How to operate & extend

  • Add a new inbound scope: add a handler to the HANDLERS map in routes/webhooks.ts, then — this is the step the two existing untrodden handlers skipped — add the scope to all three of SCOPES_TO_REGISTER (oauth.ts), EXPECTED_WEBHOOKS (onboarding.ts), and RE_REGISTER_SCOPES (registration-health.ts), or BC will never be asked to deliver it.
  • Add a new outbound event type: add it to WEBHOOK_EVENT_TYPES in services/webhook-delivery.ts, then call enqueueDelivery(env, store_hash, eventType, payload) at the lifecycle call site (after the matching logEvent for the same transition).
  • Inbound deliveries silently failing? Check BC_WEBHOOK_SIGNING_SECRET vs BC_CLIENT_SECRET first — a store-level API-account install signs with its own client, not the app's. webhooks.ts:2056 is the resolution order.
  • Outbound deliveries not firing? Start at cron/webhook-deliveries.ts::runWebhookDeliverySweep — it is the only trigger; there is no queue consumer despite ADR-0010's design (see Move 3). A pending row with a future next_retry_at waits for the next tick.
  • The invariant you must not break: no inbound payload is trusted before its signature verifies against the signing identity of the client that registered the hook (Move 1). Extending or refactoring verifyStandardWebhook must not move any payload access ahead of that check.

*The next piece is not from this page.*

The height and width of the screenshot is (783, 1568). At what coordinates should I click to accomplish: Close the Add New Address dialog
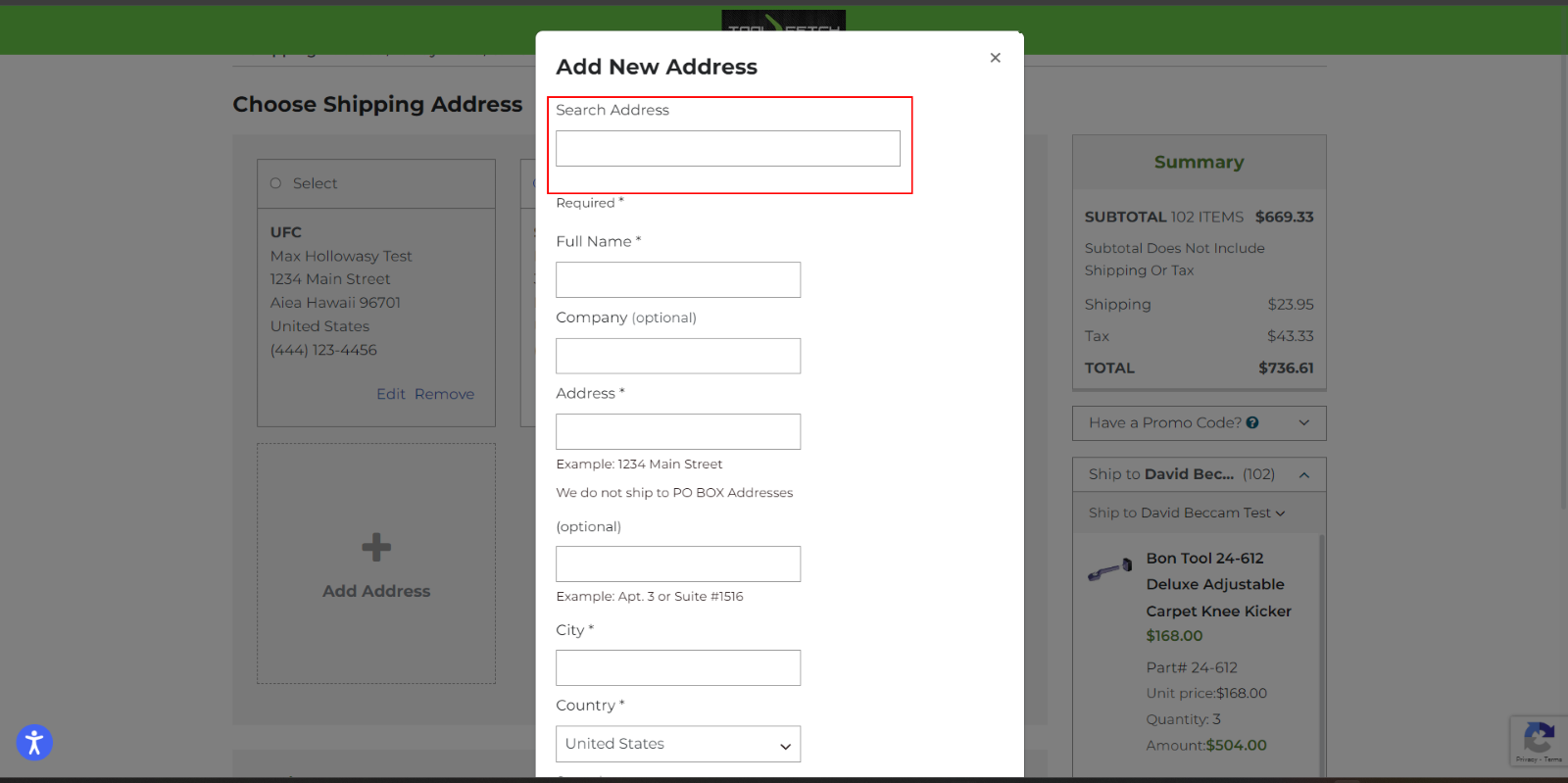(x=995, y=58)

  • Extension seams: the selective-delivery filter chain (type → field-change → current-state → projection, ADR-0010 §3a) is the registration-time contract to extend for new filter types; the query_filter DSL evaluator itself is not yet built (registration persists it opaquely).

Confidence notes

  • The outbound-egress divergence from ADR-0010 is reported as an open gap, not adjudicated as canonical-vs-residual. Input-B's own canonical-framing attestation is explicit on this: no later decision record performed the adjudication a corrected ADR normally provides (contrast with the inbound signing-key JSDoc delta, which is a clean superseded-framing case because Hive #1402/#1407 corrected it in code even though the doc comment lagged). This page follows that framing rather than resolving it — a reader should not treat the cron-sweep shape as "the new canonical design," only as "what is currently running."

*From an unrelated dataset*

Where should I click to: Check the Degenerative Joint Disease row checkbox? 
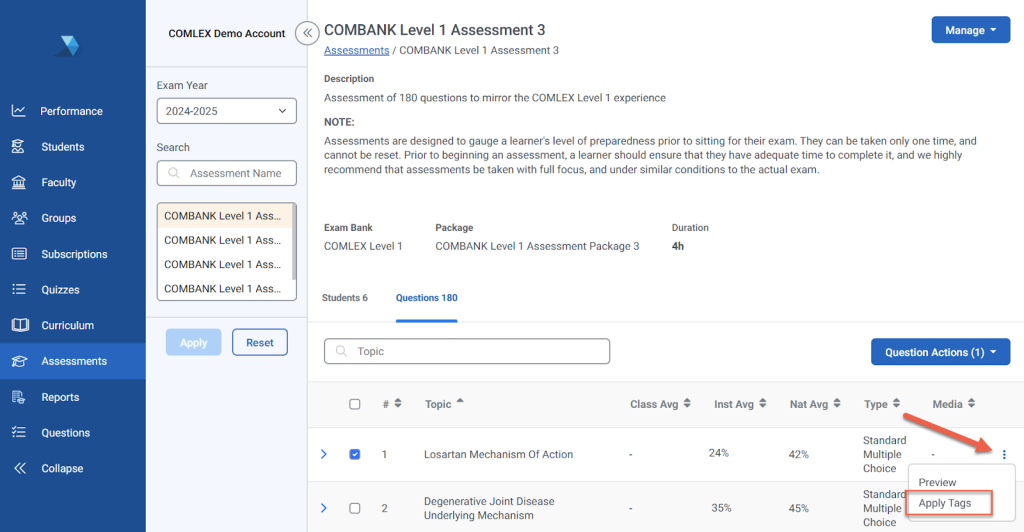click(355, 508)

  • RE_REGISTER_SCOPES in registration-health.ts is narrower than the other two registration lists (4 scopes vs. SCOPES_TO_REGISTER's 7 and EXPECTED_WEBHOOKS's 6 — it omits store/product/{updated,deleted} as well as the untrodden shipment/channel scopes). Input-B's typed delta cites all three lists as missing shipment/channel; I traced the fourth discrepancy independently while reading registration-health.ts:60-65 and am noting it here rather than typing it as a new delta, since re-typing an Input-B-adjacent finding is out of scope for this generation pass.

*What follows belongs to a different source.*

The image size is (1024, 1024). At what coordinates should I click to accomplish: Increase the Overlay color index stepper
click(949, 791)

  • I did not independently re-trace the live-state commit bodies (a665e9d5, 051bd982, 48dc7d77) beyond reading Input-B's quoted excerpts — the live-state attestation's own procedure_evidence documents having read them via git log -1 --format=%B, and I treated that as sufficiently load-bearing (per the contract's "human ratifies the trace" model) rather than re-running the same git commands to confirm identical output.